Element and text location data
# # # # #

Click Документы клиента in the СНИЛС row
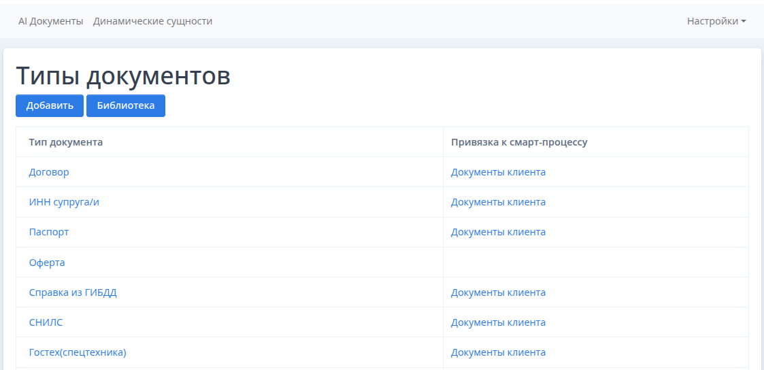Image resolution: width=764 pixels, height=370 pixels. pyautogui.click(x=498, y=322)
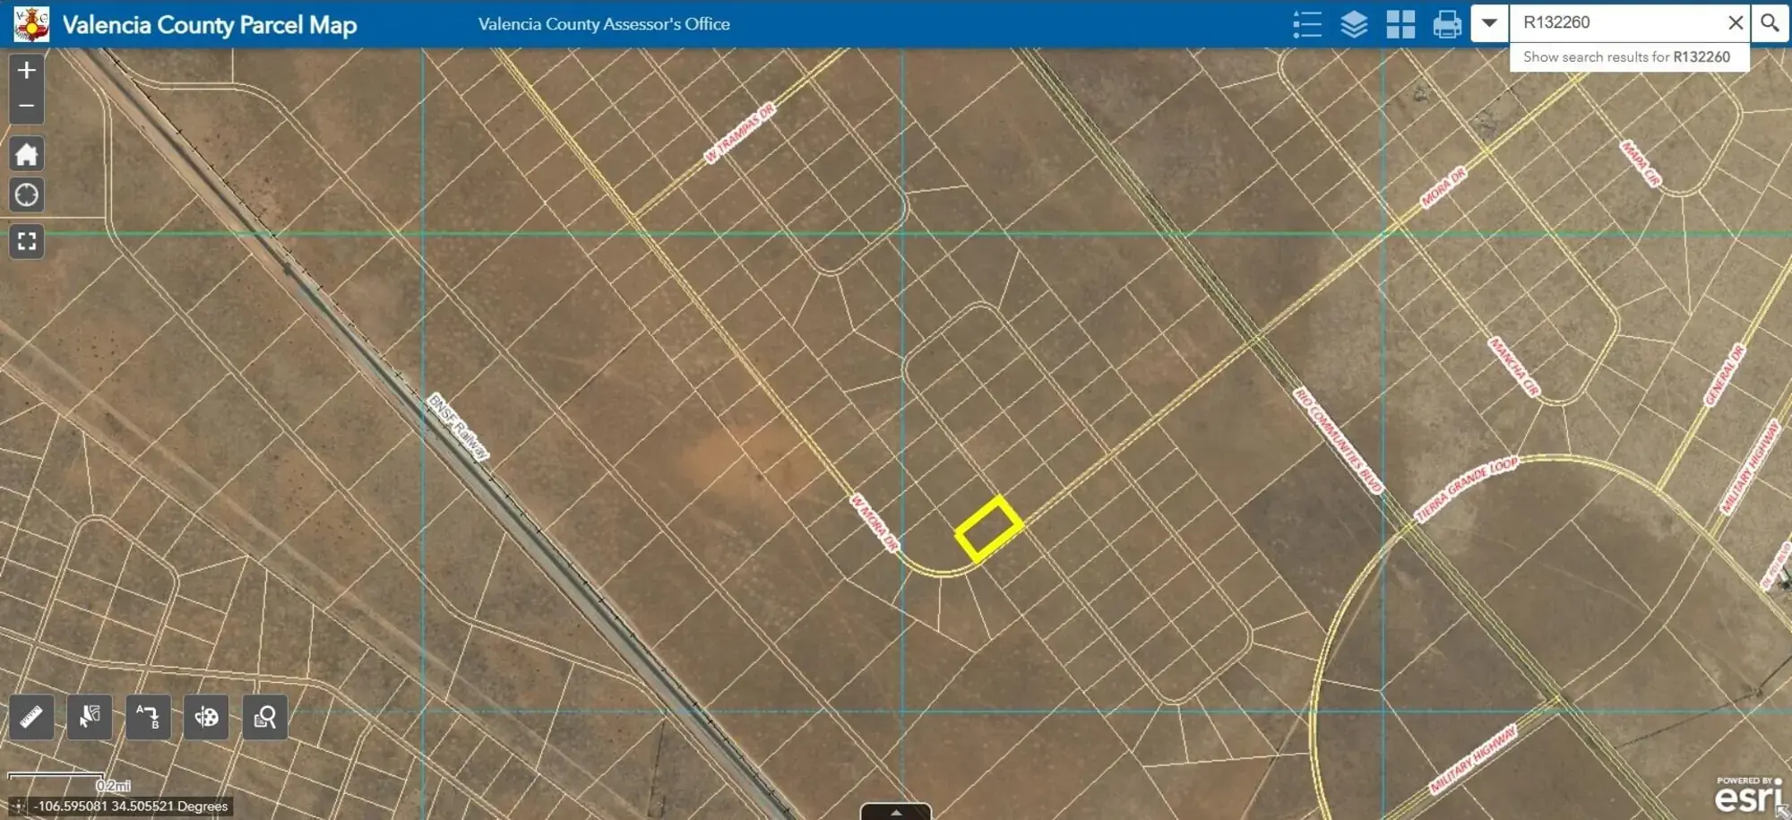Open the Basemap Gallery grid

[1400, 24]
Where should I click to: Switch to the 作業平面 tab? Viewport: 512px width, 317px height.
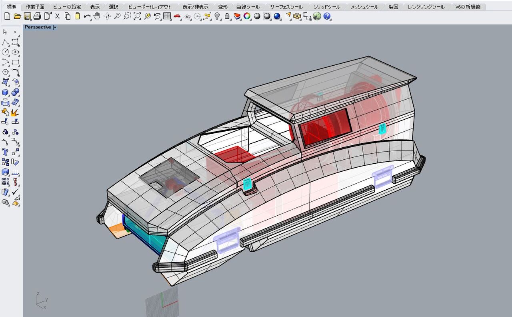[35, 7]
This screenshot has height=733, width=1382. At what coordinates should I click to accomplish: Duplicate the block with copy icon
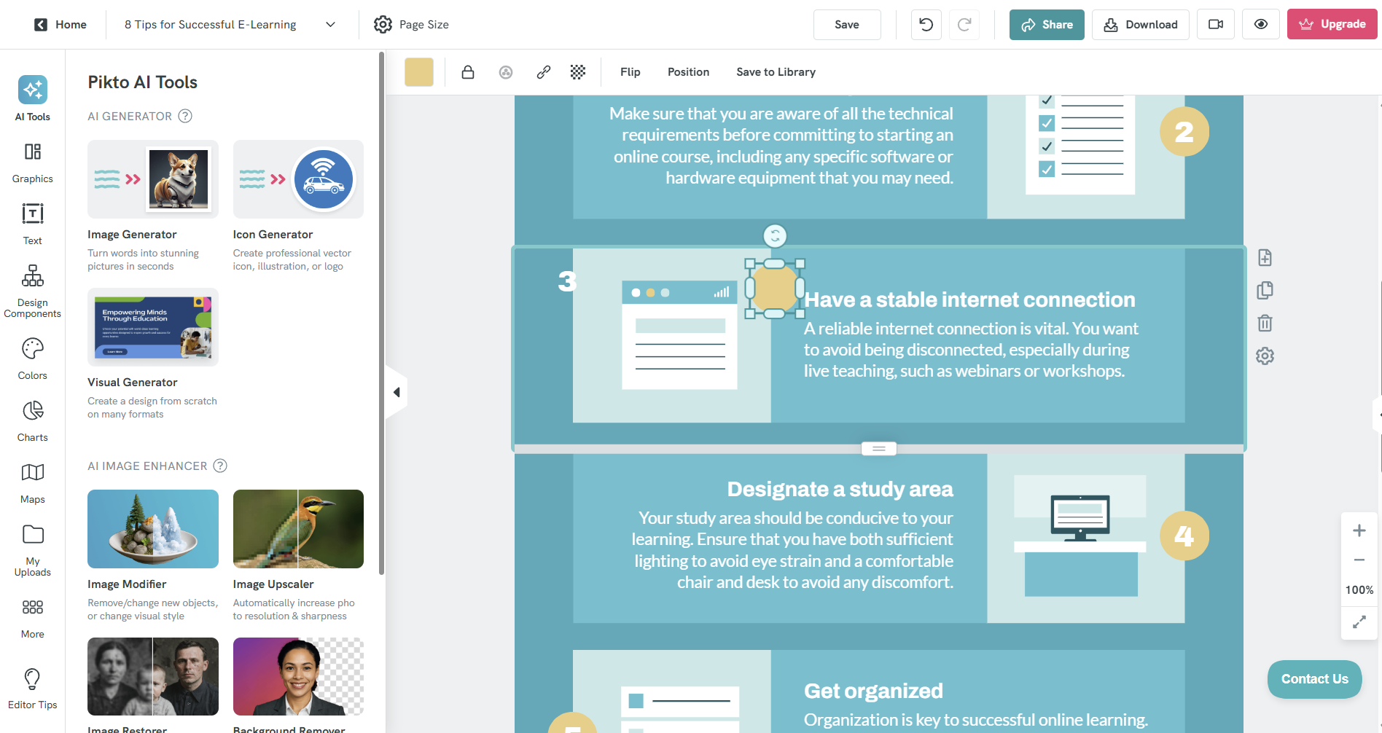tap(1265, 290)
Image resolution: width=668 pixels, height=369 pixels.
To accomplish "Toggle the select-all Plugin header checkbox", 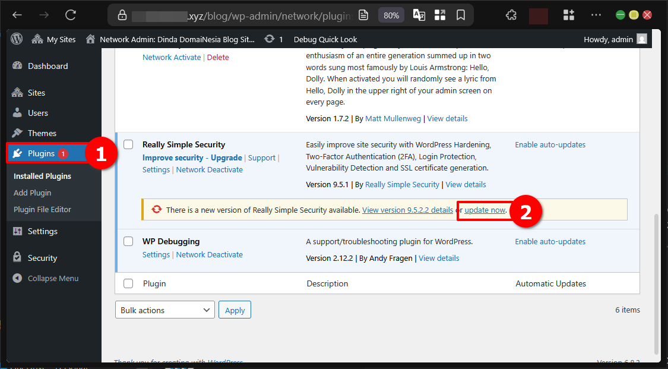I will [x=128, y=283].
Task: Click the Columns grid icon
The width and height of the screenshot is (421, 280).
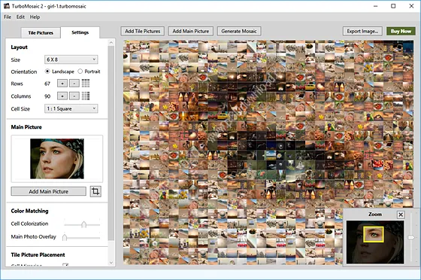Action: [86, 96]
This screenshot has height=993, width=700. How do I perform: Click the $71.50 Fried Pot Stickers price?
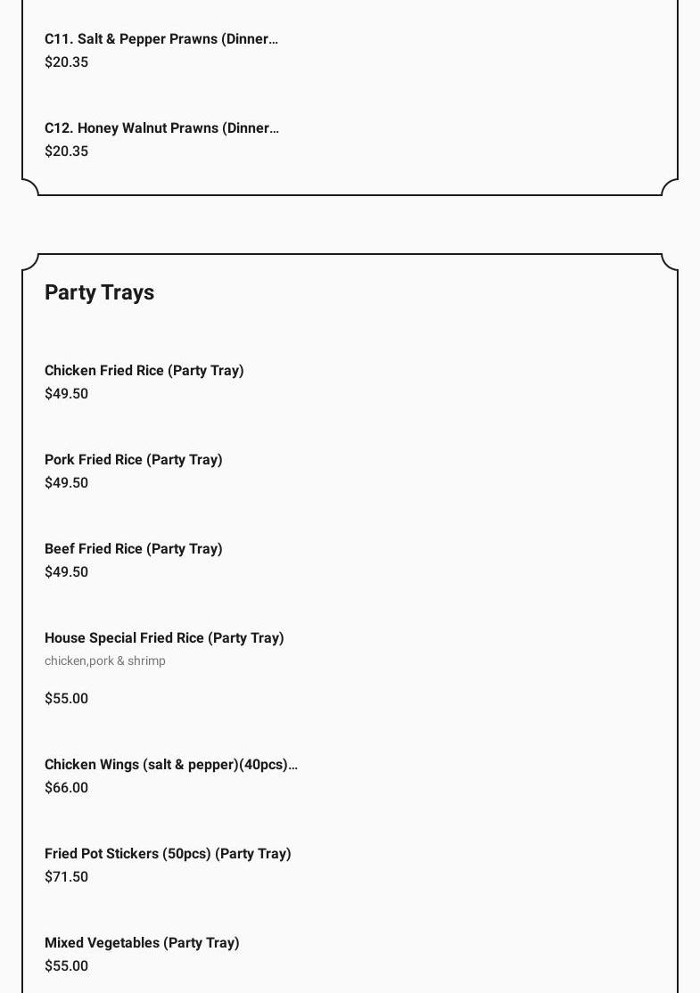pos(67,877)
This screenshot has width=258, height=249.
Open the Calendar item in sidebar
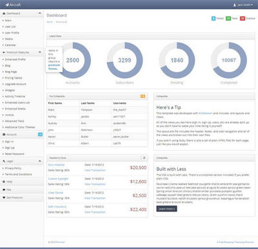10,45
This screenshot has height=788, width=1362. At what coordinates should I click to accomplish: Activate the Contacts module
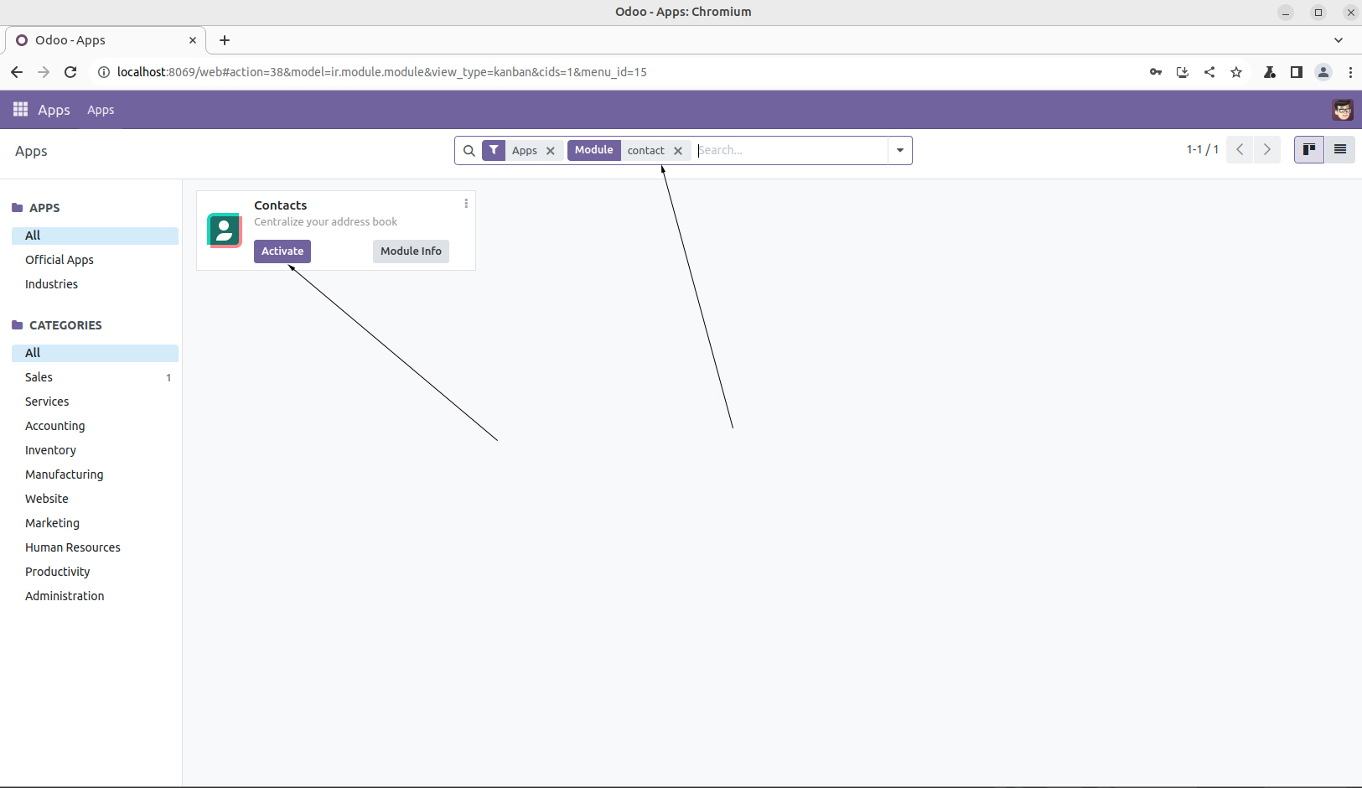[x=282, y=251]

# # # # #

[Directive] Copy out word for word the stretch of lines from the very start through the line containing "tap(1265, 290)", and leave the pictures out.

[The completed task]
Click Документы клиента in the СНИЛС row
Image resolution: width=764 pixels, height=370 pixels. pyautogui.click(x=498, y=322)
Open the Basemap Gallery grid

[1400, 24]
Where should I click to: Switch to the 作業平面 tab? Viewport: 512px width, 317px height.
[35, 7]
This screenshot has height=733, width=1382. At what coordinates should I click to accomplish: Duplicate the block with copy icon
tap(1265, 290)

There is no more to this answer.